El pueblo lo celebró con fiestas en todos los rincones del país,
recordando a sus familiares ausentes, alegres por su propia
supervivencia.
Ese
mismo día, en una finca alejada de mirada indiscretas, los médicos
que habían participado en el proyecto, recibían sus cuantiosos
cheques. Todos habían sido elegidos meticulosamente. Unos por las
cuantiosas deudas acumuladas por su elevado nivel de vida. Otros por
sus adicciones o las de sus hijos. Algunos por seguir ocultando
secretos inconfesables. Había sido fácil. Un microscópico chip
implantado durante una consulta médica y que podía ser activado por
un programa informático cuando la persona estuviera en reposo ante
un aparato electrónico. Dos millones ciento cincuenta y cuatro mil
personas menos había sido la mejor solución para sanear la economía
del país. El paro se había reducido al dos por ciento. Los
ochocientos cuarenta y tres mil ciento siete jubilados menos habían
rebajado sustancialmente la factura de las pensiones. Los jóvenes
huérfanos, libres de las ataduras familiares, no pensaban más que
en gastar su herencia. El fin justifica los medios, sonrió D.

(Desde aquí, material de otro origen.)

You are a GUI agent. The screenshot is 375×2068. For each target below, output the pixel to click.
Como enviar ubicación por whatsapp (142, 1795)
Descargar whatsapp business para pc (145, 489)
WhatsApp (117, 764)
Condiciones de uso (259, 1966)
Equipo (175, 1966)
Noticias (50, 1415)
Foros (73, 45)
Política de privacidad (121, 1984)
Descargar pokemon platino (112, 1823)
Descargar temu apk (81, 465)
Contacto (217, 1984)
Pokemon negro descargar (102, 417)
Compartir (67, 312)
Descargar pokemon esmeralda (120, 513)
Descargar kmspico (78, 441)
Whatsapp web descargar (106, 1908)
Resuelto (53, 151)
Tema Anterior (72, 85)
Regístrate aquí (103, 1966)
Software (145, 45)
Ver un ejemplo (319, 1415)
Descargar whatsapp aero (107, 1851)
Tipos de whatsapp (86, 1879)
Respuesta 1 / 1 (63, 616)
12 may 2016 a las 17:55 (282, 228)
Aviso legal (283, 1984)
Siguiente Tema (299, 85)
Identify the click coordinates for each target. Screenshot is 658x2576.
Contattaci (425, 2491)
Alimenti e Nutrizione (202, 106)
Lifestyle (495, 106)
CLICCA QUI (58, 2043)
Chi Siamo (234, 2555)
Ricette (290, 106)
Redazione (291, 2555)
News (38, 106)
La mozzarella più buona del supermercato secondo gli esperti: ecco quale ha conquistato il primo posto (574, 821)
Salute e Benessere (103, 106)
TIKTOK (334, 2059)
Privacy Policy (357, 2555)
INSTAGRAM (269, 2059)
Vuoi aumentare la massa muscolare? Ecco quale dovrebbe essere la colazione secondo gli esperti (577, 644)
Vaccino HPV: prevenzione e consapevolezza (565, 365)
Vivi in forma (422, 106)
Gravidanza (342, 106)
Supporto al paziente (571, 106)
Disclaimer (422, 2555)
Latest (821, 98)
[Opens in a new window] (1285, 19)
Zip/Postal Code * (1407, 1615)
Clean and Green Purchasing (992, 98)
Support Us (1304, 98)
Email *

Santiago, Presidente del Gobierno, recordando la máxima de
Maquiavelo a quien admiraba
desde adolescente. Su
pensamiento había guiado su carrera
política y su gobierno.
Un gobernante, debe utilizar todos los medios disponibles a su
alcance, sin limitarse por la moral o la ética, con el objetivo de
conseguir una meta que lo merezca. Y
él lo había logrado. En
su país, antes envejecido, triste y endeudado, ahora reinaba la
alegría de una sociedad joven y corría el dinero ¿Qué
más se le podía pedir a un gobernante?